JSU325H1 – Queerly Canadian

This course focuses on Canadian literary and artistic productions that challenge prevailing notions of nationality and sexuality, exploring not only how artists struggle with that ongoing Canadian thematic of being and belonging, but also how they celebrate pleasure and desire as a way of imagining and articulating an alternative national politics.

Prerequisite(s): SDS255H1/ SDS256H1/ CDN267H1 (formerly UNI267H1)/ CDN268H1 (formerly UNI268H1).


SDS199H1 – Sexuality at the Intersections

This First-Year Foundations seminar will explore sexuality at the intersections of race, gender, class, disability, citizenship status, and geography, among other social relations and processes as a foundational practice in Sexual Diversity Studies. In an intimate seminar setting, students will develop reading, writing, and presentation skills necessary for engaging in Sexual Diversity Studies across a wide array of disciplinary traditions.

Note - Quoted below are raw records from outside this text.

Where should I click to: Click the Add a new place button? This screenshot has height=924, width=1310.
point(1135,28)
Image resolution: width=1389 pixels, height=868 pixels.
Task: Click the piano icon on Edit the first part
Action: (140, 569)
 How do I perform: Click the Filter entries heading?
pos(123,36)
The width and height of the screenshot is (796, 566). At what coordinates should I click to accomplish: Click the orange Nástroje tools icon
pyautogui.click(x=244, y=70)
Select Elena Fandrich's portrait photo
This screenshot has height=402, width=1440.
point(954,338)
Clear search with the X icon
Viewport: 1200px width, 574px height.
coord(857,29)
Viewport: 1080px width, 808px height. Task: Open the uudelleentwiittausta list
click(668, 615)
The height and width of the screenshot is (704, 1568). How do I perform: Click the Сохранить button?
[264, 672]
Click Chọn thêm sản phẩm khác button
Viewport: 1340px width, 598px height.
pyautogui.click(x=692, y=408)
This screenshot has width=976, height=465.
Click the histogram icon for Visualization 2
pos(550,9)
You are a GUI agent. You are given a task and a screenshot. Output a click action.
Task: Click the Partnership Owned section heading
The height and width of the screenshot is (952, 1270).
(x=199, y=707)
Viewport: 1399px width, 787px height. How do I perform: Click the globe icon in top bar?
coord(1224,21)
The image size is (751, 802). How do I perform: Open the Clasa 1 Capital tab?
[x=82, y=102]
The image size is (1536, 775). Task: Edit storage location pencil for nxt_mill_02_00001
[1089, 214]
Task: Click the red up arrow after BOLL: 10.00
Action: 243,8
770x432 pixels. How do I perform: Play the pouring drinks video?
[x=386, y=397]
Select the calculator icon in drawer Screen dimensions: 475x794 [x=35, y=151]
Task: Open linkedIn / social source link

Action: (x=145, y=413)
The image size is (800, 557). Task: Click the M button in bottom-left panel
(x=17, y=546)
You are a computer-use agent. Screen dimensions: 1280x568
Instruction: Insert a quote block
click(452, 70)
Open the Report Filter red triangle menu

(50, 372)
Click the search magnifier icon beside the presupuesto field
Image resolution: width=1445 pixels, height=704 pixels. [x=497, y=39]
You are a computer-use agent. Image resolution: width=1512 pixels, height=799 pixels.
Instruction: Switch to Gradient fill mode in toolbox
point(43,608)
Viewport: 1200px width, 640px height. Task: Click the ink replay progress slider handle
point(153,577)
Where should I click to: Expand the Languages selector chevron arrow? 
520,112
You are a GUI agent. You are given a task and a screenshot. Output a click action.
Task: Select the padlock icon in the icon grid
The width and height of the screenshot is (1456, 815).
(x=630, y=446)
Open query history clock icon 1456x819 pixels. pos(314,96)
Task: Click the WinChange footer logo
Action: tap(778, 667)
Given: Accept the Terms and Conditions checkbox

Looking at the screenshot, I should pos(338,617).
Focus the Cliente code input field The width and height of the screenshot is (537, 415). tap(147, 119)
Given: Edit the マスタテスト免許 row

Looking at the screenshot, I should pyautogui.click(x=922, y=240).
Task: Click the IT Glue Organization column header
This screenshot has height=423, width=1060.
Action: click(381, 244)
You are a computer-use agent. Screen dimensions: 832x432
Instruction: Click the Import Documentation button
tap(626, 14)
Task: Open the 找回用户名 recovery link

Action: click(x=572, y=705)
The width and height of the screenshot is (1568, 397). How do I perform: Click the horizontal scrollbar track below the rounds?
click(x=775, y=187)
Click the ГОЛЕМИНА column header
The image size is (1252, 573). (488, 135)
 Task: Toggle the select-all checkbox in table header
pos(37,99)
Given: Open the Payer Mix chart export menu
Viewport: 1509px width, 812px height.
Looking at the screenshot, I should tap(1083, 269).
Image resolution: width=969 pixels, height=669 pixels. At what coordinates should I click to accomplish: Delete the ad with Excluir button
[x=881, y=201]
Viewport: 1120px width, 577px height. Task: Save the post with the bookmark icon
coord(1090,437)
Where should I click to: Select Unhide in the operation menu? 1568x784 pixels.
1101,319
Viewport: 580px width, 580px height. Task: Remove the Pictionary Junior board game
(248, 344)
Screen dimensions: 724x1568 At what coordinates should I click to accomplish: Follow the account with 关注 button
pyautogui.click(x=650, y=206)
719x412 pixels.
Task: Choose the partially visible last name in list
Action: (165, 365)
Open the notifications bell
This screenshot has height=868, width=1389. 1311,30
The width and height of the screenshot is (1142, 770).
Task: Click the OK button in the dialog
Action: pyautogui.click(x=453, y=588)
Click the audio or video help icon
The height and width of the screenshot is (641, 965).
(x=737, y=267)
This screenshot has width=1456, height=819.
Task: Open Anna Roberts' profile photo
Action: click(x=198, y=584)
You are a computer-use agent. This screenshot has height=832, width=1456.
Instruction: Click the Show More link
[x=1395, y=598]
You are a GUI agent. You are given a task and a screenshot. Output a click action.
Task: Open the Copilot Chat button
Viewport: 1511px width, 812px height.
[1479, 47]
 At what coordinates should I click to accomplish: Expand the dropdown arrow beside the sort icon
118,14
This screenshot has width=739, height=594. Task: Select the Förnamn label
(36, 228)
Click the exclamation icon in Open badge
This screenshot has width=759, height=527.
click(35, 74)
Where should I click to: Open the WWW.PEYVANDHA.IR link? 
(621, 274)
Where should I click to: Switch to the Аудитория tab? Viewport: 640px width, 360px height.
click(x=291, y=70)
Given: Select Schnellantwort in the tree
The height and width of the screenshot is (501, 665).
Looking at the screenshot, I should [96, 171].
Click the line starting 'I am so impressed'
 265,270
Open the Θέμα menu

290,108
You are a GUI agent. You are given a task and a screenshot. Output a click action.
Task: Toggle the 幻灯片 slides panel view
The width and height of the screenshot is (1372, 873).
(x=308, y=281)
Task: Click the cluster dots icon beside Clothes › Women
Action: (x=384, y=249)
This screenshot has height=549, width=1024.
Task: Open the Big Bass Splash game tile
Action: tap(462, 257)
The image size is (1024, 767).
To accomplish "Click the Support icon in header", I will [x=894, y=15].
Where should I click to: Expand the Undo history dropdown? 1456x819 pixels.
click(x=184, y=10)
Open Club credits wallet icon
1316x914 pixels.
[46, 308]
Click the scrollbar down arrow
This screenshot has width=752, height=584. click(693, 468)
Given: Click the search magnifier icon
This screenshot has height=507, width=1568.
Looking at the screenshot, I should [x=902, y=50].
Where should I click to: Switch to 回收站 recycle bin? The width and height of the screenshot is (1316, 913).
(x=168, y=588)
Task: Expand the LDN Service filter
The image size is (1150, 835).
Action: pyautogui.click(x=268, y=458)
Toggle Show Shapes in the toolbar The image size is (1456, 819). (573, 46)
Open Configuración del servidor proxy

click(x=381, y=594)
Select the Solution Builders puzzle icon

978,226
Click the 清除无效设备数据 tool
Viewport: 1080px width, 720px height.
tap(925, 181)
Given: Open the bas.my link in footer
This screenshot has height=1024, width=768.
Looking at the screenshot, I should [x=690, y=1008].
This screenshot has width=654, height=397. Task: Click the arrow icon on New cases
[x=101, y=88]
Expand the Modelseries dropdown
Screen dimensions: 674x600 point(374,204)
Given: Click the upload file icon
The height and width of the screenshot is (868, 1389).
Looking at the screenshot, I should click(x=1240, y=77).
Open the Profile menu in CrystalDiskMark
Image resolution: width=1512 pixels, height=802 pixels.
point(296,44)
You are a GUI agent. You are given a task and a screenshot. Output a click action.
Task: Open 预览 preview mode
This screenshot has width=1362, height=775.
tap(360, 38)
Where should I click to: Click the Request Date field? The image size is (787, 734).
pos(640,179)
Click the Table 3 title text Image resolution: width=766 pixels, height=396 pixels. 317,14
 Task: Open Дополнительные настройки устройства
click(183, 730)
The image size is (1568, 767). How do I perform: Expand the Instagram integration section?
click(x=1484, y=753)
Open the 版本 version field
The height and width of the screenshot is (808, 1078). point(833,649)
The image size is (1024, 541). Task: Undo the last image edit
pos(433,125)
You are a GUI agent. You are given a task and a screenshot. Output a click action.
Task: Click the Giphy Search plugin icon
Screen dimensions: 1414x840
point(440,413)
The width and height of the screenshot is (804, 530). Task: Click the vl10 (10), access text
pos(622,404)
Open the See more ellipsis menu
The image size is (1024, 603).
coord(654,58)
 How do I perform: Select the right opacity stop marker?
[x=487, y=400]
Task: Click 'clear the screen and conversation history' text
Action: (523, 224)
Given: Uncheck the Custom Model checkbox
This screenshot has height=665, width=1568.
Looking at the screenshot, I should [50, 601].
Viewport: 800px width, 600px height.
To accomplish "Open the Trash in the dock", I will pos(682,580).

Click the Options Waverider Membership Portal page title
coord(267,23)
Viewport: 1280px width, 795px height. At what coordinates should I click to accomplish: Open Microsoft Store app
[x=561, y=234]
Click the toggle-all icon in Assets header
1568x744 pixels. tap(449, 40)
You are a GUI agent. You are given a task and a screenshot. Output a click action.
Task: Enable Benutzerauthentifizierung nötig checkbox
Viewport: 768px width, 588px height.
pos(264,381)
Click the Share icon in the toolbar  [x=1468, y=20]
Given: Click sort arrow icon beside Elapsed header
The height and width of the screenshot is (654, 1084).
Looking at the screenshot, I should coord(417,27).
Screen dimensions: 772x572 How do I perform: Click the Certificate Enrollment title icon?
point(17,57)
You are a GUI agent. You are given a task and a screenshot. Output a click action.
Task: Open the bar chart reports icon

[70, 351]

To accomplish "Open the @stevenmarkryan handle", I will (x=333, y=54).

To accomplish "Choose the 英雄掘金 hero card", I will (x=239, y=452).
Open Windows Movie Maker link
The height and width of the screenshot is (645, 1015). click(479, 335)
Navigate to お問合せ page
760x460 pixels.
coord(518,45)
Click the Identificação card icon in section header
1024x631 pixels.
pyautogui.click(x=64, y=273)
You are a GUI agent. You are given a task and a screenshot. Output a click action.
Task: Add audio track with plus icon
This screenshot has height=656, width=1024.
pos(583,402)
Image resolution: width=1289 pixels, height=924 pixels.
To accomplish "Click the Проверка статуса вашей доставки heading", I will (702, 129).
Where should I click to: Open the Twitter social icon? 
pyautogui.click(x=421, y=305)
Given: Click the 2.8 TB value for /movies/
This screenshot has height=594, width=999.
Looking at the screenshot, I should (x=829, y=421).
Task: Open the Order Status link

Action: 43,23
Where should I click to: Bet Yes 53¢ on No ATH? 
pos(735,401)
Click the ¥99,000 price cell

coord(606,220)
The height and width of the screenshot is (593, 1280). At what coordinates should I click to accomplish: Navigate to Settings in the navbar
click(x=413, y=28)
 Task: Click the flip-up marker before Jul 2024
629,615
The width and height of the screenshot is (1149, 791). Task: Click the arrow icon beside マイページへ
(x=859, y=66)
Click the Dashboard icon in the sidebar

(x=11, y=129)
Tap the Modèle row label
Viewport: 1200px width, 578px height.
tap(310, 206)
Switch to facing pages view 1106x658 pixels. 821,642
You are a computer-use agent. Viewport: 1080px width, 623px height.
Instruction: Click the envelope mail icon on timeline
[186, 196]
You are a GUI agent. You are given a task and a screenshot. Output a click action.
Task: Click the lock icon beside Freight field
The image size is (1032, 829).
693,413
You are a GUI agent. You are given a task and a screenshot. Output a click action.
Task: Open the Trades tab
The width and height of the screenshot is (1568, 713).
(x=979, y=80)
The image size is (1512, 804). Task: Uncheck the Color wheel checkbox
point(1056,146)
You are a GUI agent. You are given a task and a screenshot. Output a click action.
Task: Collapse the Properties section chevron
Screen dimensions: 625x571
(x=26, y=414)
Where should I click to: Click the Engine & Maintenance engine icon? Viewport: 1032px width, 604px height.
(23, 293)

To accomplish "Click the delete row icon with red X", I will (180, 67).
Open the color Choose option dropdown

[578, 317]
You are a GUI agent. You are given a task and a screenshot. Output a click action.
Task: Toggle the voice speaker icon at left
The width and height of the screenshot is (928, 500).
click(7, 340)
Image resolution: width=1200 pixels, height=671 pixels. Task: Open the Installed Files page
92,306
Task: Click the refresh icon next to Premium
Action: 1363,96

Exclusion: Restricted to first-year students. Not eligible for CR/NCR option.


SDS246H1 – Queer Digital Media Studies

What does sexuality have to do with digital technologies and cultures? What could queer theory tell us about digital archives, data infrastructure, and histories of technology? How do race and sexuality shape our experiences of digital cultures and what do the histories of colonialism have to do with digital design and networks? This course considers queer and feminist perspectives and approaches to the study of digital media including social networks, digital archives, data infrastructures, participatory media, and digital activism. Drawing from queer digital studies, feminist media studies, digital humanities, Indigenous and postcolonial data studies, this course asks how the politics of sexuality, race, and gender shape our digital lives in the 21st century.


SDS255H1 – Histories of Sexuality

An interdisciplinary examination of sexuality across cultures and periods. How are sexualities represented? How are they suppressed or celebrated? How and why are they labeled as straight, gay, lesbian, bisexual, queer, or perverse? How do sexualities change with race/ethnicity, class, gender, and geographies?